## [Assignment]
Repeat, word for word, every line from the line holding "Open the highlighted Metadata settings" through the final line of the entries below. Skip all pictures.

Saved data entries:
☆ ☆ ☆ ☆

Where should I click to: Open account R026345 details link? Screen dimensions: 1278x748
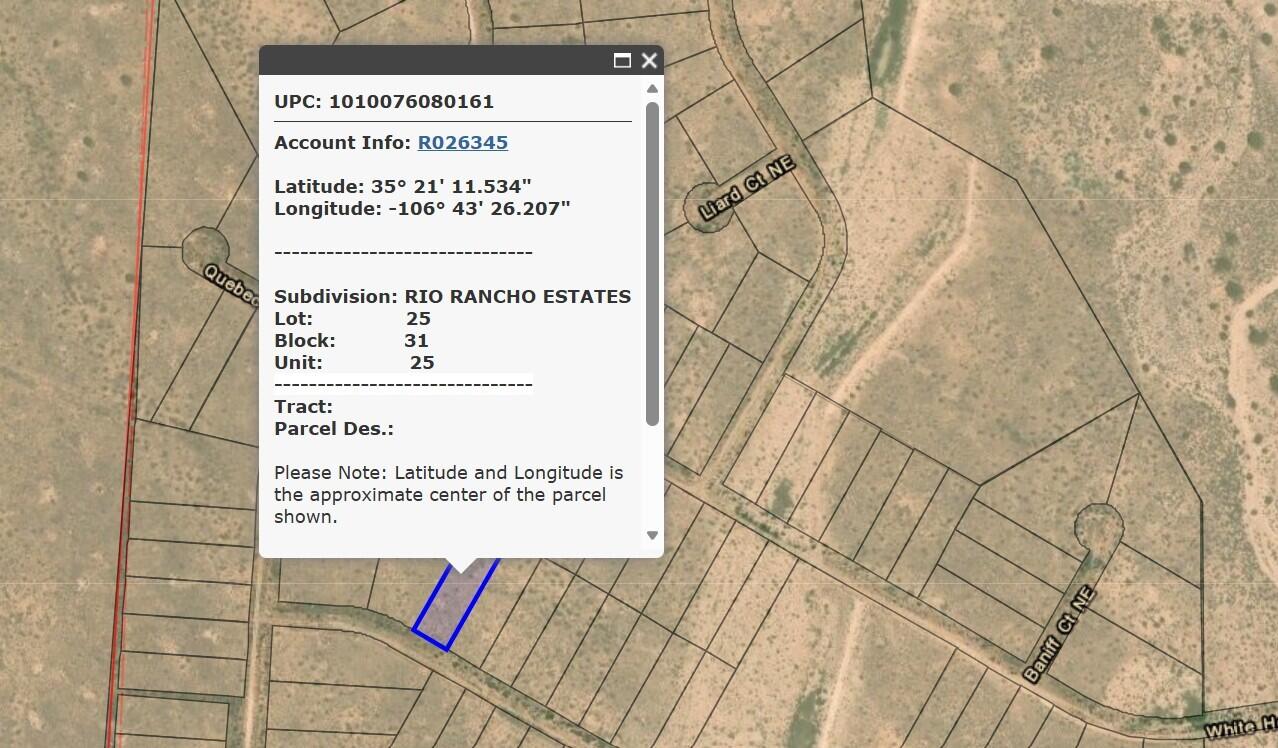[x=462, y=142]
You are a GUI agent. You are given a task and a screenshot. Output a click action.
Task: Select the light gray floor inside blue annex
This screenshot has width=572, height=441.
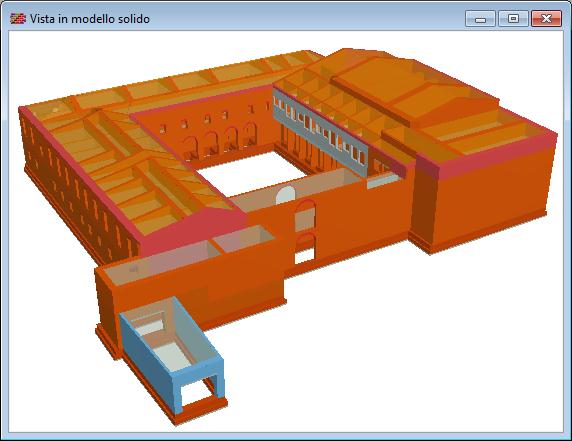[x=172, y=356]

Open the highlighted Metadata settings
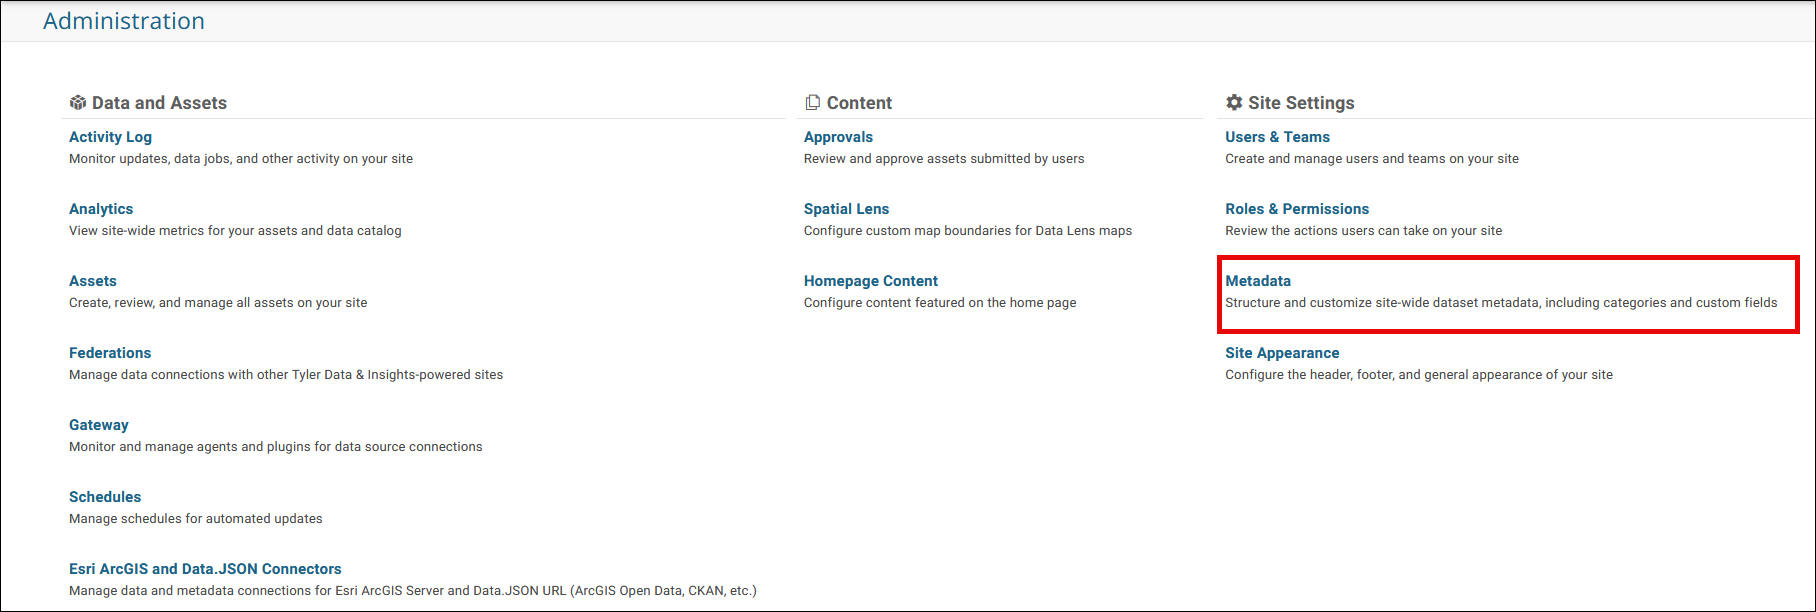[1257, 281]
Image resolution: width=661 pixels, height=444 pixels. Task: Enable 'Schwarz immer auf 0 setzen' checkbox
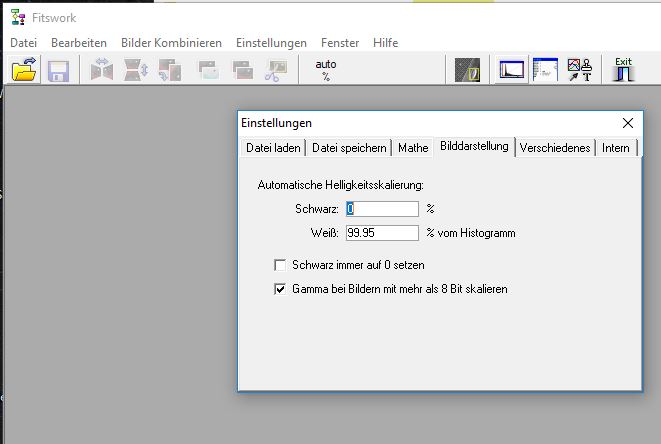point(281,265)
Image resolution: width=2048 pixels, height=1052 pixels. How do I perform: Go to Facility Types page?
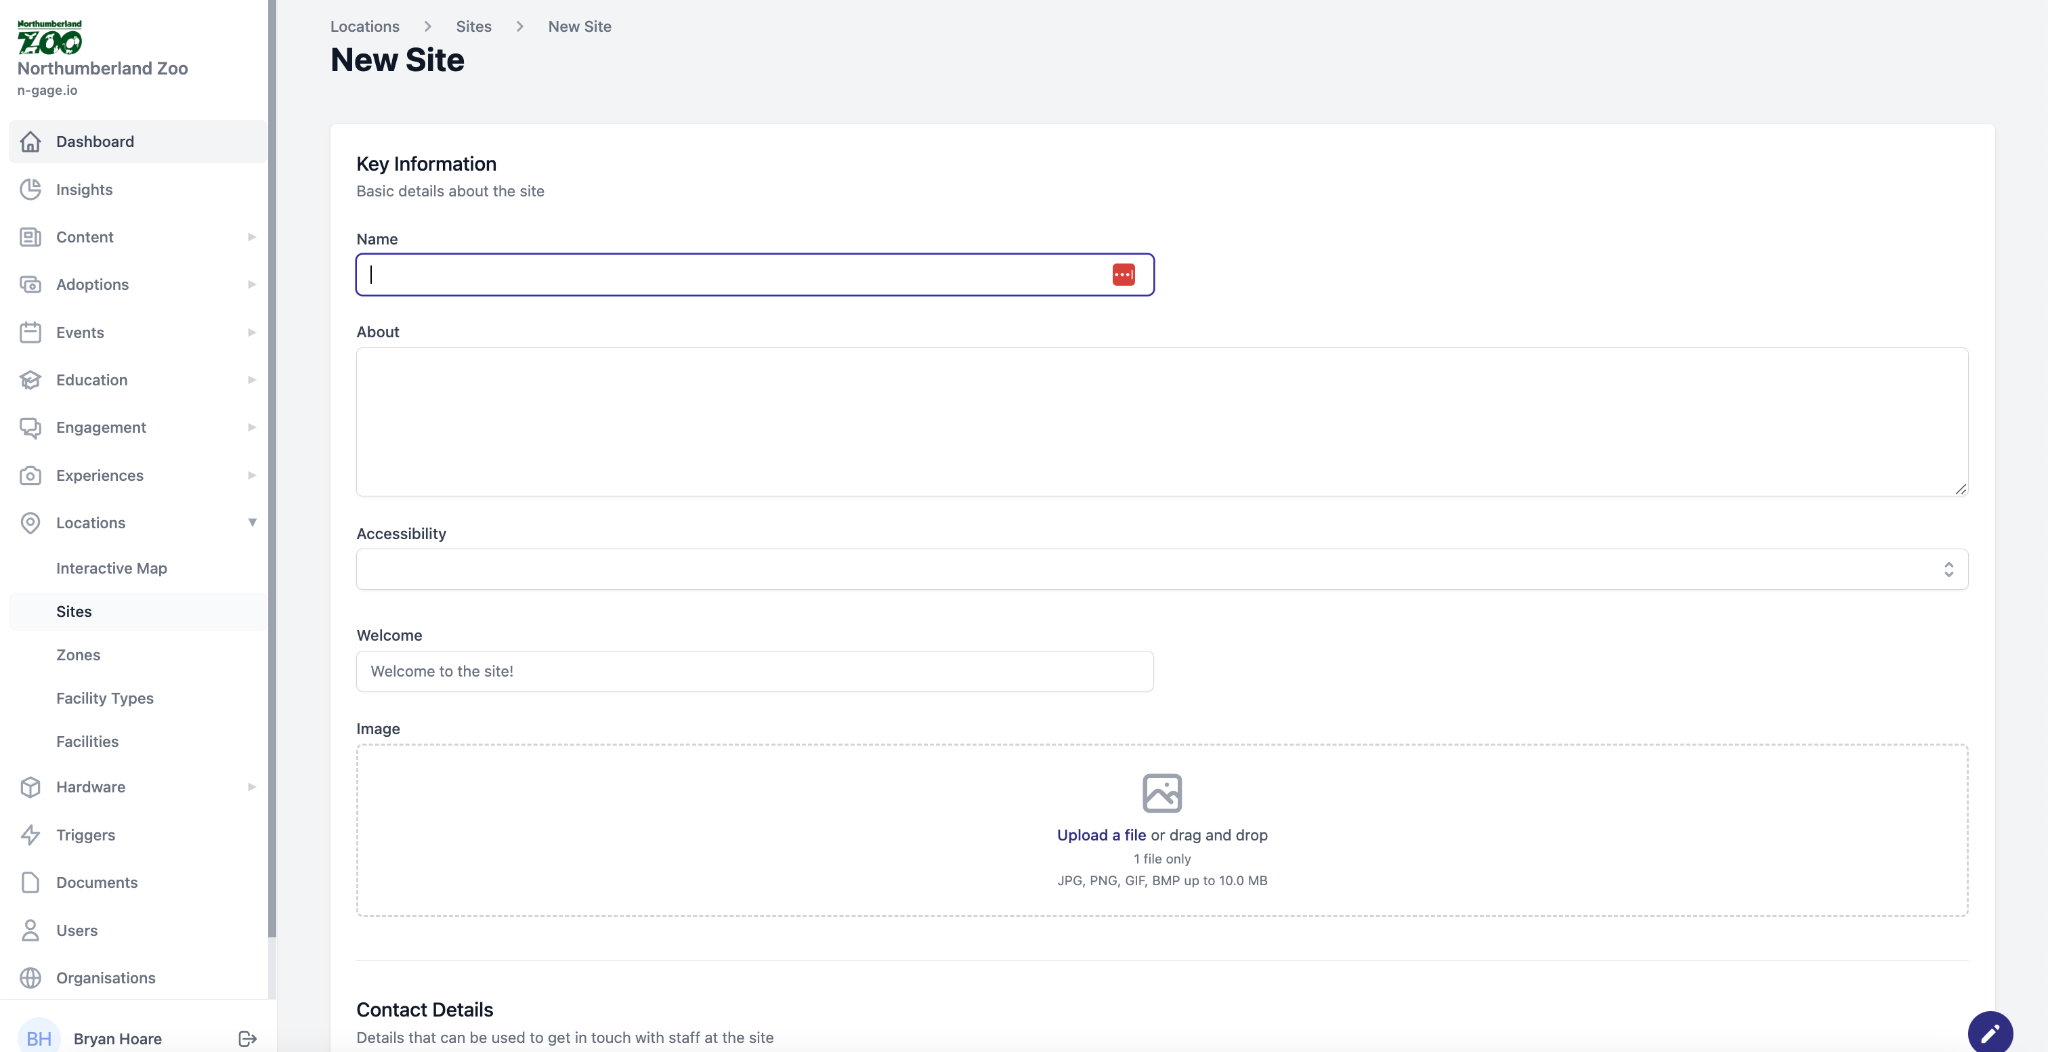(105, 698)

☆ ☆ ☆ ☆

## [Final answer]
Open the highlighted Metadata settings
[1257, 281]
Image resolution: width=661 pixels, height=444 pixels. Task: Enable 'Schwarz immer auf 0 setzen' checkbox
point(281,265)
Image resolution: width=2048 pixels, height=1052 pixels. How do I perform: Go to Facility Types page?
(105, 698)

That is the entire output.